WHAT YOU ARE ASKED TO DO: Please copy every line of the data in which the string "each" appears.

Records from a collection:
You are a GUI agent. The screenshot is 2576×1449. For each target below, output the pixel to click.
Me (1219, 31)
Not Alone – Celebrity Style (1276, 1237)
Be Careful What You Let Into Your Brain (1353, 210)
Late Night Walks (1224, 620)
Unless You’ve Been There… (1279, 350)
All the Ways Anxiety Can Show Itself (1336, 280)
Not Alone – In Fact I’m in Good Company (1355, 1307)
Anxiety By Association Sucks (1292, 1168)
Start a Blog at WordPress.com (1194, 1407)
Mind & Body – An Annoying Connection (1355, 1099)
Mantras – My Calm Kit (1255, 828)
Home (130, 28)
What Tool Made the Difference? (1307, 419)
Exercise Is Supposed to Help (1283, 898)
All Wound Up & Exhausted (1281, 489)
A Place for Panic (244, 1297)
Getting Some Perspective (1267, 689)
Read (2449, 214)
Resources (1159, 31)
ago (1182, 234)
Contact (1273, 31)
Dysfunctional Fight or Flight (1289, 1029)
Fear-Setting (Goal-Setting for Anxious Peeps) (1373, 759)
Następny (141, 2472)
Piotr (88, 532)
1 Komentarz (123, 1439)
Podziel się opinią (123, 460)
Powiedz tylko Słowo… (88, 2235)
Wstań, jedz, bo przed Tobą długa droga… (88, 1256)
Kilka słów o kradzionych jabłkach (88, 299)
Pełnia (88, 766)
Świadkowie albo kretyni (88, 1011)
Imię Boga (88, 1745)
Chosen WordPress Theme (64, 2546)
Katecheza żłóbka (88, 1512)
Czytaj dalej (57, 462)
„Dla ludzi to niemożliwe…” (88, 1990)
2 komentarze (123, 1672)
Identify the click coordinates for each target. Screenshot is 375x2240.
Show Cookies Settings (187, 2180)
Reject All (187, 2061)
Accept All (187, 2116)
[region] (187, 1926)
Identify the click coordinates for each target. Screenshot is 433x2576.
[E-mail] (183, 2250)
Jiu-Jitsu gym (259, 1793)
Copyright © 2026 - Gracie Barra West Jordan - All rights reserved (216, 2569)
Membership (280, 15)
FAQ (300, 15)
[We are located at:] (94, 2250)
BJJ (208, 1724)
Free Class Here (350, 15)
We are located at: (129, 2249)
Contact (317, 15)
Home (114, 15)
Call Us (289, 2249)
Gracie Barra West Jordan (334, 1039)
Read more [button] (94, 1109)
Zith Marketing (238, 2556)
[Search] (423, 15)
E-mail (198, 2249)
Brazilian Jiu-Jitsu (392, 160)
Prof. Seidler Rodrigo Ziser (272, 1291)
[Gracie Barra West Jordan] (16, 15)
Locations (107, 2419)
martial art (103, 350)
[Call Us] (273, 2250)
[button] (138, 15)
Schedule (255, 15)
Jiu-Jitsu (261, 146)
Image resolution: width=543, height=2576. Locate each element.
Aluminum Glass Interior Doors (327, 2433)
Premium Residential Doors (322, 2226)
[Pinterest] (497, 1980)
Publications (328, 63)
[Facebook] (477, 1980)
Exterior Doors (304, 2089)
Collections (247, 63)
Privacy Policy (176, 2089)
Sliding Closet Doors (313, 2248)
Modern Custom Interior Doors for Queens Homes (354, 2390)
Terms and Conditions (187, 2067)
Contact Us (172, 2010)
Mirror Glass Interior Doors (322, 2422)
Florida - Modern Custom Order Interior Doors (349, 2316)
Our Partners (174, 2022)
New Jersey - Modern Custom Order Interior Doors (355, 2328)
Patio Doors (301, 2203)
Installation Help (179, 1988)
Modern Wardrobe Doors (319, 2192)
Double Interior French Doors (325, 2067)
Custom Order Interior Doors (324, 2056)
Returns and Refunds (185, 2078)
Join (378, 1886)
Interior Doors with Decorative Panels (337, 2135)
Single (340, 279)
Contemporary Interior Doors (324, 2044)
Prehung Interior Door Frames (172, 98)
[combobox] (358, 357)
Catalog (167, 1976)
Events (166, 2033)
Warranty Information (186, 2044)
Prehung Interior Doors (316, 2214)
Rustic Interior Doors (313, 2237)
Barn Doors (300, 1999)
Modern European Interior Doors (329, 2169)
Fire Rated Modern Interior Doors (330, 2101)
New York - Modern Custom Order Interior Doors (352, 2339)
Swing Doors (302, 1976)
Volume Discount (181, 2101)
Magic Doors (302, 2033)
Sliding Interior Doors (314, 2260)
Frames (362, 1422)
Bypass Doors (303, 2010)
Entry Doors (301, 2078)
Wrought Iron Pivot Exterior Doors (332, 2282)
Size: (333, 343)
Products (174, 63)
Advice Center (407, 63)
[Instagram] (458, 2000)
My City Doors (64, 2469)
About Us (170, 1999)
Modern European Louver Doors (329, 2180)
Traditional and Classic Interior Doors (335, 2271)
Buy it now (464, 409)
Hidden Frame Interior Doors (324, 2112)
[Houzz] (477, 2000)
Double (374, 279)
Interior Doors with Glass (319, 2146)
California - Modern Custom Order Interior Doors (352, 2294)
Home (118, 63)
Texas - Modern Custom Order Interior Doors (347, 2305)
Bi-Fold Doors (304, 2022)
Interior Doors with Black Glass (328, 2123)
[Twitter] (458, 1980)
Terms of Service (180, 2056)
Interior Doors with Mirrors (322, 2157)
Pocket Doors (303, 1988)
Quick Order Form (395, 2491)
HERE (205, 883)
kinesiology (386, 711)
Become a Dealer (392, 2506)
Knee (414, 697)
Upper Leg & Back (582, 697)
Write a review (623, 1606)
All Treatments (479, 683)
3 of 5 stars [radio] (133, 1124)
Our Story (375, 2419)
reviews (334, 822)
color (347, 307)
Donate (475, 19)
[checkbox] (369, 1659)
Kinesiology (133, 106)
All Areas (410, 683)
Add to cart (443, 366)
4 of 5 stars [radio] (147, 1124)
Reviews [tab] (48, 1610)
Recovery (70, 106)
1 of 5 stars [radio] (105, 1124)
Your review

TASK RESULT:
You are a GUI agent. The screenshot is 2576×1449. For each target below, output the pixel to click.
Identify the click coordinates for each target. Screenshot is 375x2240.
Identify the click coordinates for each target. Screenshot is 433x2576.
Image resolution: width=543, height=2576. Locate each element.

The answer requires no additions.